The Cover PagesThe OASIS Cover Pages: The Online Resource for Markup Language Technologies
Advanced Search
Site Map
CP RSS Channel
Contact Us
Sponsoring CP
About Our Sponsors

Cover Stories
Articles & Papers
Press Releases

XML Query

XML Applications
General Apps
Government Apps
Academic Apps

Technology and Society
Tech Topics
Related Standards
Created: August 26, 2002.
News: Cover StoriesPrevious News ItemNext News Item

Stream Index 'SIX' Used in XML Stream Processing Toolkit.

A research team at the University of Washington Department of Computer Science and Engineering has developed an XML toolkit using a highly scalable XML stream processor and an XML stream index. The XML toolkit "consists of a number of utilities that perform simple operations on XML files. [The team has built] a sort utility, an aggregation utility, a mapping utility to transform Unix directory hierarchies to XML, and some smaller utilities. The utilities can be combined sequentially, in pipes, to perform more complex XML processing. The toolkit defines a binary XML format that is more compact than XML (by a factor of two, on average). This format can be optionally used as communication format in a pipeline, to achieve speedups by a factor of two. The toolkit defines a novel index called stream index, SIX. All utilities check if the input data has a pre-computed SIX, and use it if it is available... From a technical point of view, it is essential for XML Toolkit commands to parse XML data and process a collection of XPath expressions. As a common library for these command, the team has implemented two technologies to realize a high-throuput XML data processing: (1) Lazy DFA-based XPath processor, a deteministic finite automaton that is constructed lazily, and (2) 'SIX' streaming index for XML data for the XML parser. They have implemented the Lazy DFA and SIX on a tokenized (binary) SAX parser and xerces1_4_0 SAX parser." The XML Toolkit library is available for download.

"There are two important technical contributions in the toolkit: a highly scalable XML stream processor, and an XML stream index. Both have important applications beyond the toolkit, to XML packet routing and to selective dissemination of information.

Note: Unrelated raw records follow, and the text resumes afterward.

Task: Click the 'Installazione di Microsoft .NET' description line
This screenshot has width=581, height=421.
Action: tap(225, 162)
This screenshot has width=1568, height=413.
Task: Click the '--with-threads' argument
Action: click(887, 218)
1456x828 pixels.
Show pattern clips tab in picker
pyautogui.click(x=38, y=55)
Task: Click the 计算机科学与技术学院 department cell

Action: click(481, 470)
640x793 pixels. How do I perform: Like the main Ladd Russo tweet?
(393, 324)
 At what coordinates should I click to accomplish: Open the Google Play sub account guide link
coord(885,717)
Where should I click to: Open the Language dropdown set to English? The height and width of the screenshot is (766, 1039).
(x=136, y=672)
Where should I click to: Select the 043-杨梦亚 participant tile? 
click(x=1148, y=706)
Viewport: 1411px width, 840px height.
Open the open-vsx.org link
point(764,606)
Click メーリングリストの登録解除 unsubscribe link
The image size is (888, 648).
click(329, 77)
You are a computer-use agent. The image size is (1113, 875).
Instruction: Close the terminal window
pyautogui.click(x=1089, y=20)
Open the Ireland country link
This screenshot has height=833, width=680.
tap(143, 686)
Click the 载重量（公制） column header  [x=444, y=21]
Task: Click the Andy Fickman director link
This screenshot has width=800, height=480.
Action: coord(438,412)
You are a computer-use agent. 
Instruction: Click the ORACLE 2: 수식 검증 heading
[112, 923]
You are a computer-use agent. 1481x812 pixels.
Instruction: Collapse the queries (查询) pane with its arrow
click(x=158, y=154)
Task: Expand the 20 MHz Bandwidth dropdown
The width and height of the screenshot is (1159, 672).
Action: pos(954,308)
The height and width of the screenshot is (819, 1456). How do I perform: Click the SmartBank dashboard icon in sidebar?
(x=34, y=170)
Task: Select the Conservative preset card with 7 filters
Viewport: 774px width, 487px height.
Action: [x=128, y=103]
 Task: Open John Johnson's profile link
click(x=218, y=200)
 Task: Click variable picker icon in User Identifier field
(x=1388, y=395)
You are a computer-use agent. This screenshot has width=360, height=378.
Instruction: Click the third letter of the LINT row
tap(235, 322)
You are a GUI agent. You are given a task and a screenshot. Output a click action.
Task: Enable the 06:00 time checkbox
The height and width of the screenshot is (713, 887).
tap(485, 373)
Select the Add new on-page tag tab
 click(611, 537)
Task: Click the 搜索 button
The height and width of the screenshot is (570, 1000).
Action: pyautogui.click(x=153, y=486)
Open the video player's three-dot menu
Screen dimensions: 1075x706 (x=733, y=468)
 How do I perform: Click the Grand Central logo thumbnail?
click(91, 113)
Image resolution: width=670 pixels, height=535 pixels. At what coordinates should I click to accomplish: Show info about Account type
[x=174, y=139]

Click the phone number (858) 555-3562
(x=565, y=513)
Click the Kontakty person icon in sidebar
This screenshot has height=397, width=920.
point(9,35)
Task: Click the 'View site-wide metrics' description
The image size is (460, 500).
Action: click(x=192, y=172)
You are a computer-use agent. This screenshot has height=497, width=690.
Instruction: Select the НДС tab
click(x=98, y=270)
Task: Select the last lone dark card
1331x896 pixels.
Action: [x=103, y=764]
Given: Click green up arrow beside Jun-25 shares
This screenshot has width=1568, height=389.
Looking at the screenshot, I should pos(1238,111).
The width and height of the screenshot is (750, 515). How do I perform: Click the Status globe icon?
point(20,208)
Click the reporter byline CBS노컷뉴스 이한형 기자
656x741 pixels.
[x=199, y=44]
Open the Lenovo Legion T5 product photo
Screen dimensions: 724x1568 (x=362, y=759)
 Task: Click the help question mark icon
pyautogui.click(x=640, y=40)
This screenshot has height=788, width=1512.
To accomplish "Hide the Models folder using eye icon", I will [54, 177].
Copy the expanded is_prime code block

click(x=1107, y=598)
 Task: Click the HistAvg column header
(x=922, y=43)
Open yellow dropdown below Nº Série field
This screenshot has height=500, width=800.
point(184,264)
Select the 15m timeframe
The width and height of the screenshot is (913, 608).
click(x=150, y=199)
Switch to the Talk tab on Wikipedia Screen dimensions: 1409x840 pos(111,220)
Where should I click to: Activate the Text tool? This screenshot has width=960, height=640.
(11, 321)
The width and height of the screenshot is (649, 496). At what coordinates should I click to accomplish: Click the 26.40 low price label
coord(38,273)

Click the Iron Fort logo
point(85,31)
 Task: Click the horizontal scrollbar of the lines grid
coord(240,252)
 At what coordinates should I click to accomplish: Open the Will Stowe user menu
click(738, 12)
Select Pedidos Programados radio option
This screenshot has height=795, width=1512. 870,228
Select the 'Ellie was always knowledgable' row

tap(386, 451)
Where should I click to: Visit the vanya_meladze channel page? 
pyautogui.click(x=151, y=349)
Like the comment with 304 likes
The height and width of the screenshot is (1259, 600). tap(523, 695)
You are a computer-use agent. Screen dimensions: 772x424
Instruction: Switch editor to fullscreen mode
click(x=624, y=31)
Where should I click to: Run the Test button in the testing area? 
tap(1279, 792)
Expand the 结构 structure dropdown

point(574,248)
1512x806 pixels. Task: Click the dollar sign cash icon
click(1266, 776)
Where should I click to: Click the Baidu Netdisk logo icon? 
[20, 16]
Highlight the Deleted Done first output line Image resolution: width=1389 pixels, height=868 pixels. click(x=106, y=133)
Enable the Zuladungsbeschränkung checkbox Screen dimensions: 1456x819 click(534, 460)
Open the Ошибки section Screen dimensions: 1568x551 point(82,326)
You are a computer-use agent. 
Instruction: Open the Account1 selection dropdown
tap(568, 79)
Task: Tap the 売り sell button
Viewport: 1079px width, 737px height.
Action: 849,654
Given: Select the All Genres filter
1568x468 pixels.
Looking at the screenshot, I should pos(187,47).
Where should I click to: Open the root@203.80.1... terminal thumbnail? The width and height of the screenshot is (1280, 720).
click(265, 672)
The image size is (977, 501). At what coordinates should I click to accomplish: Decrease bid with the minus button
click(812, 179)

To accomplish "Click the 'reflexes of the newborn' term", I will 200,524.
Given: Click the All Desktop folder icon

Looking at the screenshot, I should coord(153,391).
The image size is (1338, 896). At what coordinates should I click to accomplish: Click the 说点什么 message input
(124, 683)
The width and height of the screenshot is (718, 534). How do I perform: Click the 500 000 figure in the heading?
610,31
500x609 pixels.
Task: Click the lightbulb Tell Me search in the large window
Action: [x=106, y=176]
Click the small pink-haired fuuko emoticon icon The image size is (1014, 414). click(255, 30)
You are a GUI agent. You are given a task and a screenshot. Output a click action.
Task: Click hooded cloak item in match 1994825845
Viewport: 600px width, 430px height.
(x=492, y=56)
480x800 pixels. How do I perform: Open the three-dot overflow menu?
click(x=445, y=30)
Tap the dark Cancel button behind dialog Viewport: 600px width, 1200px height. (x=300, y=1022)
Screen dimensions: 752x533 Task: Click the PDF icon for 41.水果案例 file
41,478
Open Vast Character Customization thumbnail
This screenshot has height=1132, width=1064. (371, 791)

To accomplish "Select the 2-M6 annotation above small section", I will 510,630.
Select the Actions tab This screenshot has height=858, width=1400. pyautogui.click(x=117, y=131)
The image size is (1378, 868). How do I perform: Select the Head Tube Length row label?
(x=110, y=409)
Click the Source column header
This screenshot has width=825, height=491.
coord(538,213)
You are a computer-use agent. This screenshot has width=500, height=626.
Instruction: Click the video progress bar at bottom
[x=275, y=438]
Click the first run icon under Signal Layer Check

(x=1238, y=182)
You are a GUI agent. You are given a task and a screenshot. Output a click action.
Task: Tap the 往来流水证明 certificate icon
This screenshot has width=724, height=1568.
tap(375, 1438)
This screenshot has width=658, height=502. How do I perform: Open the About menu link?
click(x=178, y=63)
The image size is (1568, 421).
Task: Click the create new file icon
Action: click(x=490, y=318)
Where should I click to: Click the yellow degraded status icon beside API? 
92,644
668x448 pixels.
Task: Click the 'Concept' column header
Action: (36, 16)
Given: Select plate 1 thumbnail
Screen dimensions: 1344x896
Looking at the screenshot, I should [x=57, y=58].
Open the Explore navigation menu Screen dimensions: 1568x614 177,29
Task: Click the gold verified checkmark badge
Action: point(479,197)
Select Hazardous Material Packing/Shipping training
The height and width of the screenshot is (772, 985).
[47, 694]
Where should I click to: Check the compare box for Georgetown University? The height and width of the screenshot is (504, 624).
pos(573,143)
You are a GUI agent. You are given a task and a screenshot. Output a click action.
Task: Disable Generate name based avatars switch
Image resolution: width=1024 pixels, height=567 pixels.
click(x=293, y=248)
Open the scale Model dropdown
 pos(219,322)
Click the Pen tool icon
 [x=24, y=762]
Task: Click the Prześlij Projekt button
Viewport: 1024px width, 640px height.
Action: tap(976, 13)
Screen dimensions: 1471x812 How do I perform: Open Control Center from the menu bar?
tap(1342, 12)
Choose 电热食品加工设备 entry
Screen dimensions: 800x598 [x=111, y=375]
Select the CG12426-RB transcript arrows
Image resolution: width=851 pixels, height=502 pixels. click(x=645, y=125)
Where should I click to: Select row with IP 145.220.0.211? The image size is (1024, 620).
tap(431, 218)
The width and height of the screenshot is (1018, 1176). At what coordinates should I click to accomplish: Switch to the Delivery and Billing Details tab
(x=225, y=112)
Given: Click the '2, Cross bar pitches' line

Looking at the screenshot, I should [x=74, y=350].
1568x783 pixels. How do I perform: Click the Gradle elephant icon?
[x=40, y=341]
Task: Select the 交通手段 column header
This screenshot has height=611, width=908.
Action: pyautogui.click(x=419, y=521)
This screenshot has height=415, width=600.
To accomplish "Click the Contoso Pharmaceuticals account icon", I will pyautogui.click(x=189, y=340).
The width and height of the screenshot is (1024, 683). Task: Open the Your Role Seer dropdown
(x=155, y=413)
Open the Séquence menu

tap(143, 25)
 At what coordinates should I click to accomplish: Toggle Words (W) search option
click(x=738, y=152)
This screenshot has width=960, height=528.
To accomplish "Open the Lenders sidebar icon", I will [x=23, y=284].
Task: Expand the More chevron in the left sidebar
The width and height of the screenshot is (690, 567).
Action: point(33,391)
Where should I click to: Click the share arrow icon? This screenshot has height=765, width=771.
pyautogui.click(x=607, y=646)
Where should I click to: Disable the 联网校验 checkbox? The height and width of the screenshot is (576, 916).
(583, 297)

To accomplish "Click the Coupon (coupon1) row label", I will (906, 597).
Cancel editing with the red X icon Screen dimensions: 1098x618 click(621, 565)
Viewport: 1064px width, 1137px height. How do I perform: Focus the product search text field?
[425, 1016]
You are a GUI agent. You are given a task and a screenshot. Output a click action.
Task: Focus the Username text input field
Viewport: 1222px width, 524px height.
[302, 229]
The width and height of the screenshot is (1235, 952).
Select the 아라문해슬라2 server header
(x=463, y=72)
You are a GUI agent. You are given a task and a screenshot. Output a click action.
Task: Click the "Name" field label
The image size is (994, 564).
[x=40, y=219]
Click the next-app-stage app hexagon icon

The XML stream processor achieves a sustained throughput of about 5.6MB/s and scales up to large numbers of XPath expressions (up to 1,000,000 in our experiments). Since the processor transforms all XPath expressions into a single deterministic automaton, we did a detailed theoretical analysis to prove that the number of states in the automaton remains relatively small. The stream index is the first attempt to index streaming data, rather than stored data. It has to be small compared to the data stream (ours is 6% or less), and has to arrive just in time with the data stream. We measured speedups of up to a factor of four in processing XML streams with the index... [from the website]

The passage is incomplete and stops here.